Fenerbahçe, Yücetürk'ten sonra o sezon felaketleri engelleyemedi. 5-1'lik Sakarya yenilgisi, kadro dışı kalan futbolcular, sorunun Yücetürk olmadığını kanıtlıyordu aslında. Sonraki sezon 103 gollü destansı bir şampiyonluk yaşayıp, dertli günleri unutsalar da 90'lar onlar için hiç iyi geçmedi. Dahası Galatasaray ve Beşiktaş, Alman ekolünden gelen isimlerle döneme damga vuracaktı. Üstelik Beşiktaş'ta büyük sansasyon yaratan Daum-Koch ikilisi, Yücetürk gibi Köln çıkışlıydı. Fenerbahçe, 90'larda fark yaratan Alman ekolü fırsatını belki de 10 yıl önce tepmişti. Üstelik 1996'daki şampiyonluğa kadar en umut verici futbolu da Holger Osieck döneminde sahaya koyacaklardı. Tesadüftür ki o da Köln Spor Akademisi çıkışlıydı. Yılmaz Yücetürk o dönem Hasan Özaydın başkanlığındaki takımın genel menajeri olarak Fenerbahçe çatısı altındaydı. Ama görev yine kısa sürdü.

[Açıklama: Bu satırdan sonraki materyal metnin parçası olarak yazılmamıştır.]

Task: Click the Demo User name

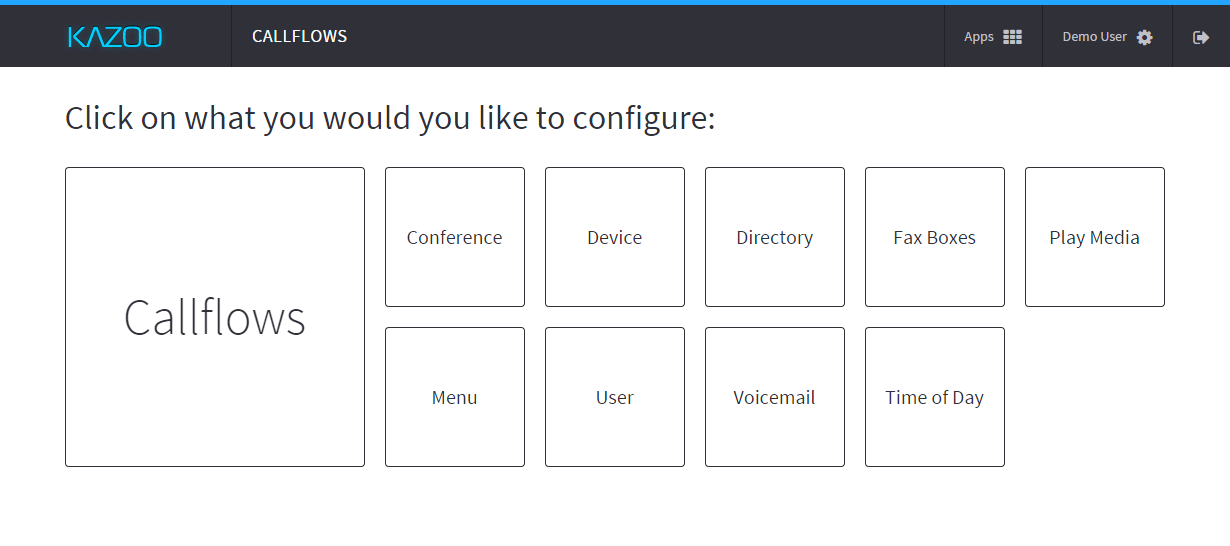Action: point(1094,37)
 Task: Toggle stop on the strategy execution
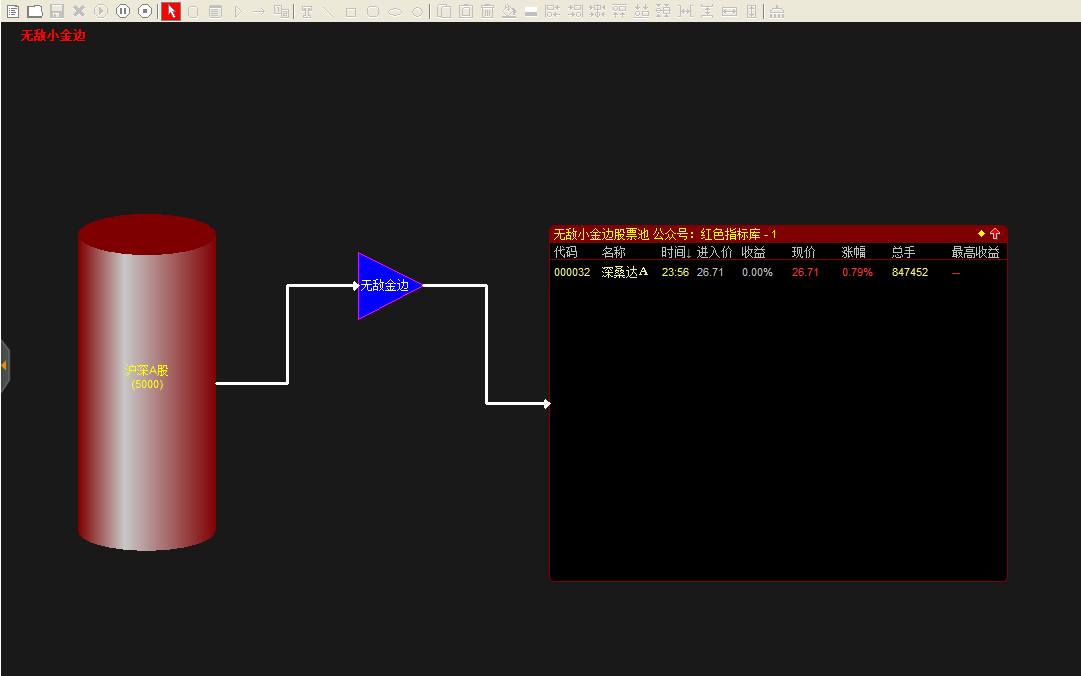pyautogui.click(x=144, y=11)
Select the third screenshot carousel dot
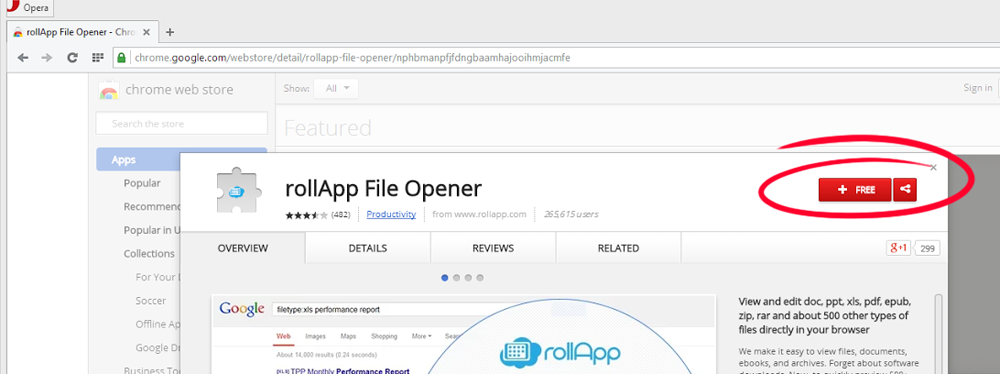The width and height of the screenshot is (1000, 374). (469, 278)
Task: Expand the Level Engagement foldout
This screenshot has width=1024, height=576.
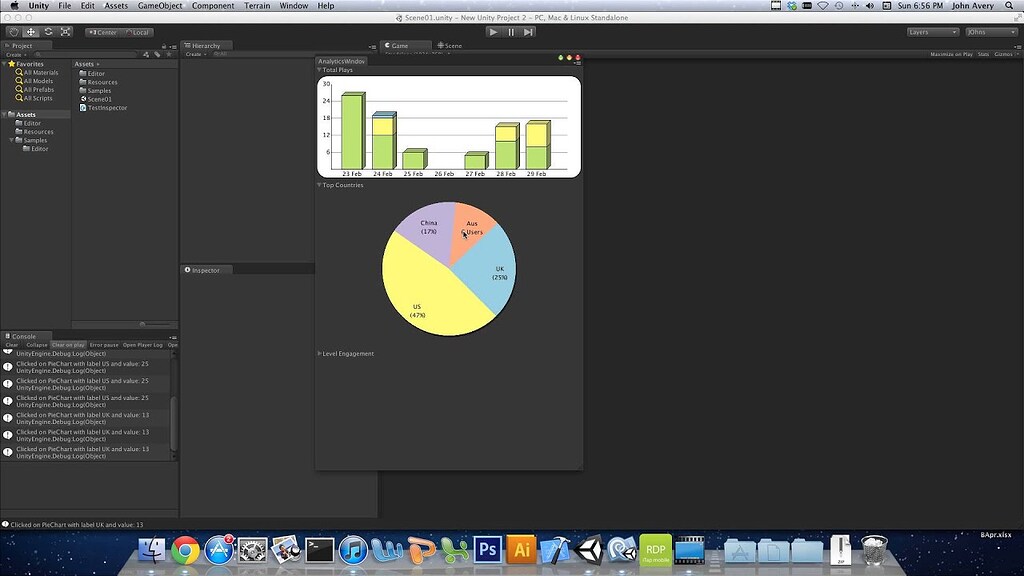Action: 321,353
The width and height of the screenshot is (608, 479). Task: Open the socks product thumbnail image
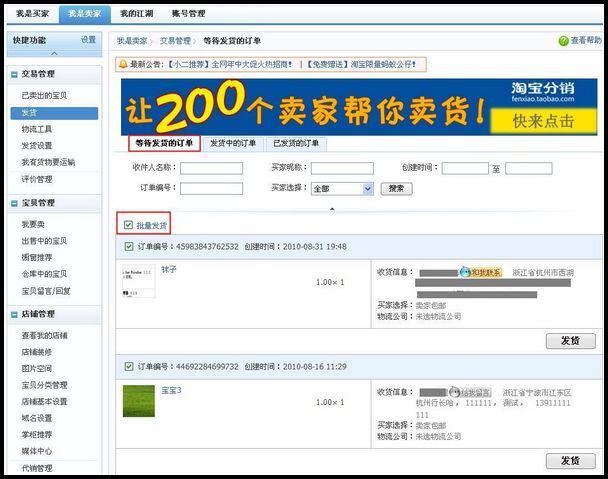click(138, 281)
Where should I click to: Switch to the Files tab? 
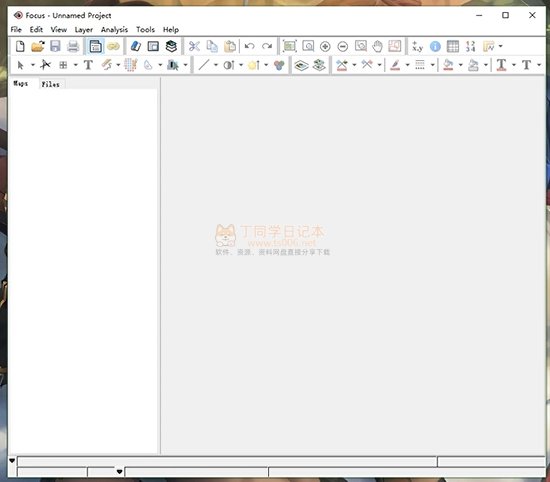(x=51, y=84)
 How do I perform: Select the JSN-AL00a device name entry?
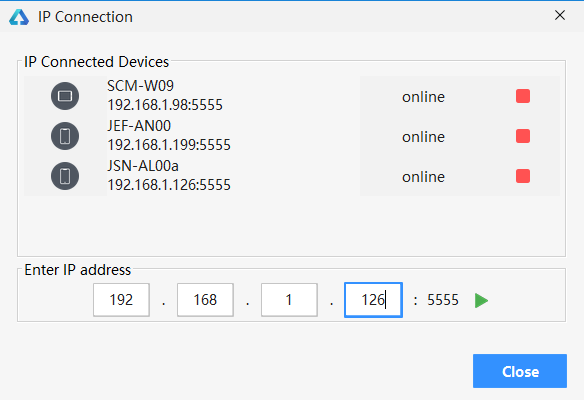(143, 166)
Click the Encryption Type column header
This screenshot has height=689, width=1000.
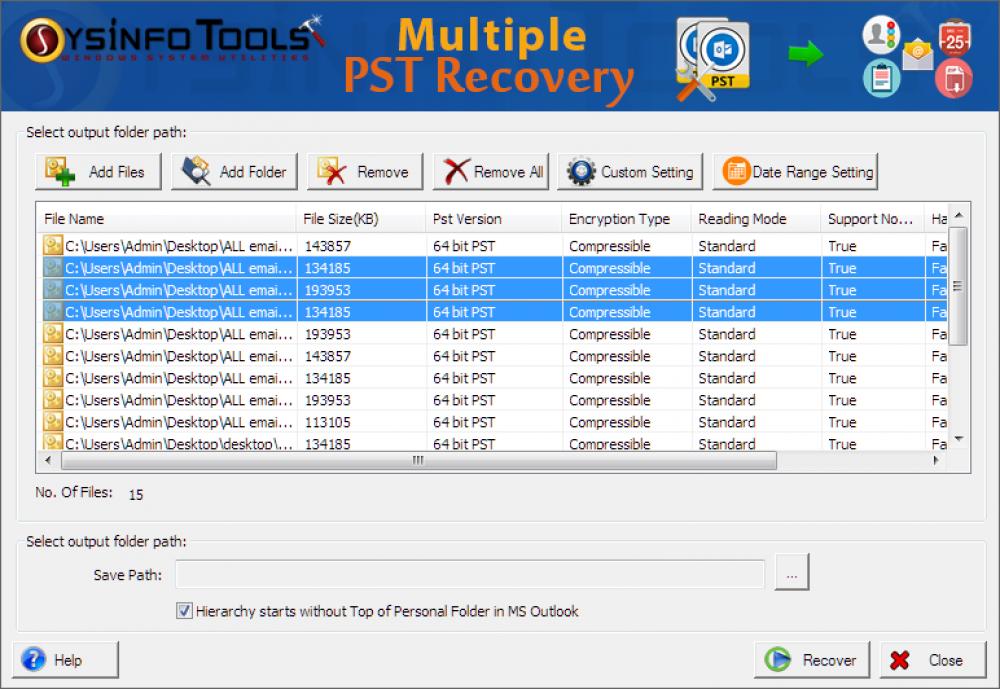622,218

Mustafa Kemal Ulusu yine de dostu Yücetürk'ün iyi bir antrenörden çok iyi bir eğitimci olduğu konusunda ısrarcı. Antrenörlük tercihine hep karşı çıktığını söylüyor ve ekliyor: "Türk futbolunun bozuk düzeni içinde teknik direktör olarak çalışabilmesi imkânsızdı!" Öğrencilerinden Ertuğrul Sağlam da organizasyon tarafından bakıyor. Ülke futbolunun bir fırsat kaçırdığı görüşünde:

"Modern futbolun ve modern futbol organizasyonunun Türkiye'yle tanışmasıdır Yılmaz Hoca. Türk futbolu Yılmaz Yücetürk'ten çok az faydalandı. O, Türk futbolu için kayıp bir isimdir." Murat Mert ise aile dostu oldukları Yücetürk'ün, babası Adem Mert'e söyledikleriyle noktayı koyuyor: "Fenerbahçe'de yapmak istediklerimin hiçbirini yapamadım, müsaade etmediler. Eğer yapabilseydim, çok özel bir takım olacaktık. Hep içimde ukdedir."

*****Laktik asit degerinin belirlediği bir parametre. Belirlenen sınırın altında veya üstünde olmasına göre kasların aerop (oksijen) ya da anaerop (oksijensiz) egzersiz dayanıklılığını gösterir.